Osteopontin, also known as secreted phosphoprotein 1 (Spp1), is a key molecule involved in lung fibrosis; however, the mechanism underlying the exacerbation caused by Spp1-producing cells remains unclear. In the present study, we investigated the detailed functions of Spp1-producing macrophages in lung fibrosis. Analysis of published single-cell RNA sequencing (scRNA-seq) datasets revealed the fibrogenic role of the interaction between SPP1-expressing macrophages and fibroblasts in patients with idiopathic pulmonary fibrosis. In addition, interstitial macrophages (IMs) were identified as the primary Spp1 source in the bleomycin-treated lungs of Spp1-enhanced green fluorescent protein (EGFP) knock-in reporter mice; their IMs promote lung fibrosis by enhancing fibroblast activation. Spp1-EGFP⁺ IMs expanded, peaking 7 days post-bleomycin administration and engrafting as inflammatory resident macrophages. Multi-omics analysis revealed that Spp1-EGFP⁺ IMs produced glycoprotein non-metastatic melanoma protein b (Gpnmb)-a fibrogenic, pro-inflammatory protein.
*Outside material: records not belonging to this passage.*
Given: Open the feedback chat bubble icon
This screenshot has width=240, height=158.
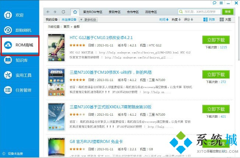Looking at the screenshot, I should 215,3.
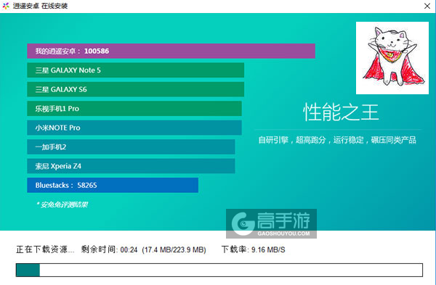Click the 逍遥安卓 colorful app logo icon

coord(6,6)
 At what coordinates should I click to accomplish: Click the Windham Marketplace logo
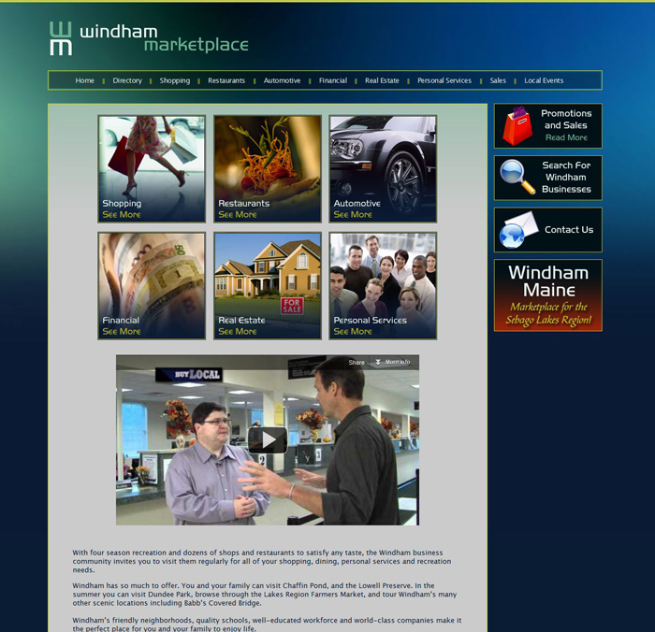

Furthermore, Spp1-producing macrophages expressed the interleukin (IL)7 receptor on their surface in the fibrotic lungs of humans and mice. In the bleomycin-induced lung fibrosis model of Il7r^fl/fl Csf1r-iCre mice, macrophage expression of Spp1 and Gpnmb was reduced, and lung fibrosis was attenuated, compared with those of Il7r^fl/fl mice. These profibrotic Spp1-producing macrophages and the IL-7/macrophage/Spp1 axis may represent therapeutic targets for lung fibrosis.